La sorprendente introducción de la eutanasia en la pasada campaña electoral denota, a mi entender, una frivolidad digna de ser estudiada por los expertos.
Dicen que algunas enfermedades seniles provocan la pérdida de memoria de lo inmediato, mientras se recuerdan con lucidez sucesos antiguos.
Mucho antes de 2004, cuando se pronunciaron solemnes promesas de legalizar la eutanasia, se habían celebrado numerosas audiciones en el Senado y más de un debate en el Congreso, que mostraron la prioridad del derecho a la vida.
A la vez, quedó clara la oportunidad de seguir fomentando la llamada autonomía del paciente, que lleva consigo respetar su deseo de no agobiarlo con cuidados médicos tan excesivos, que hacen peor el remedio que la enfermedad: el llamado encarnizamiento terapéutico.
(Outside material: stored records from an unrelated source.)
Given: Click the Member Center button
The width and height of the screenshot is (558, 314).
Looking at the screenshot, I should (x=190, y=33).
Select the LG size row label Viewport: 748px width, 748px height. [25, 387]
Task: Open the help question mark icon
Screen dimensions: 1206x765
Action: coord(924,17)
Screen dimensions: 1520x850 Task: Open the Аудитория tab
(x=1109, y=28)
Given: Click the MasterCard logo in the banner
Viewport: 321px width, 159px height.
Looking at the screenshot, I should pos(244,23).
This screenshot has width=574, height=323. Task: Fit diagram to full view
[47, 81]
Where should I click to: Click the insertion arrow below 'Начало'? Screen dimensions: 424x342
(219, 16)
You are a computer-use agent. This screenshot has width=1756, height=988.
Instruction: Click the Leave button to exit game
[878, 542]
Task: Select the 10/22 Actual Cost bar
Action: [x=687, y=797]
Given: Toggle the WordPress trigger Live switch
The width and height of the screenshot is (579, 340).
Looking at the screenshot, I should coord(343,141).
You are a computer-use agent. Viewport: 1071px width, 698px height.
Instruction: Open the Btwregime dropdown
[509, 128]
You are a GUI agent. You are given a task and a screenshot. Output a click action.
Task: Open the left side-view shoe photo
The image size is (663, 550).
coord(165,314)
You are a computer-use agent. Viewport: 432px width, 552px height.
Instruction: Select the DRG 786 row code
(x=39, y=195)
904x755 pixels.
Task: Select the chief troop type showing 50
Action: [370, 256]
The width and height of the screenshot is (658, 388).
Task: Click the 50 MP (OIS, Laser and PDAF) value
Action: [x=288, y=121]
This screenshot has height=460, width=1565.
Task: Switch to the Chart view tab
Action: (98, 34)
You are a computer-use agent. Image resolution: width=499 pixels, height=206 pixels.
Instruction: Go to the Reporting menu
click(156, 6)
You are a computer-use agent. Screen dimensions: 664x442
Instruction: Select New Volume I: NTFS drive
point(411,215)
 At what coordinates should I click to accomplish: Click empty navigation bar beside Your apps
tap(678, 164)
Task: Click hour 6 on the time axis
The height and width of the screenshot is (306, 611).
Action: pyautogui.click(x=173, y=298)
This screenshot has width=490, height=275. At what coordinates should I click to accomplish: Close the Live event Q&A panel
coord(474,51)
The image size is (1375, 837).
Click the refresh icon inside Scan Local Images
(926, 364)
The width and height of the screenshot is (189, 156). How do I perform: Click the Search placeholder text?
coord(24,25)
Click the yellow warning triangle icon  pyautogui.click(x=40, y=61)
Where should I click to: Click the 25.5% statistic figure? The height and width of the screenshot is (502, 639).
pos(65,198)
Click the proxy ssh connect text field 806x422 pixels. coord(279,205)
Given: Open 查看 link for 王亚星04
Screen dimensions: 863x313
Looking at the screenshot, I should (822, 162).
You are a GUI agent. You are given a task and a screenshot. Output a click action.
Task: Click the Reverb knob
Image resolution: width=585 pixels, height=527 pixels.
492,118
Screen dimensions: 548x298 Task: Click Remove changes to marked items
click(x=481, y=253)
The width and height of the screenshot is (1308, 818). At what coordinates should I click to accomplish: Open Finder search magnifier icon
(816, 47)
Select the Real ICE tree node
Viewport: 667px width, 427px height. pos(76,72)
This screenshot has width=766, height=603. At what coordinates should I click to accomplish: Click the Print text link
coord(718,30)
Así se establece ya en documentos jurídicos estatales o de comunidades autónomas.
Hablar de eutanasia supone, a mi entender, lanzar una cortina de humo sobre el gran problema de España –en conjunto, de Europa-: el progresivo envejecimiento de la población, por el invierno demográfico, unido al aumento de la esperanza de vida.
La cuestión grave, cada vez más acuciante, no es ayudar a morir, sino cómo cuidar a los mayores, especialmente cuando dejan de ser independientes.
Estoy viviendo directamente la atención de algunos casos.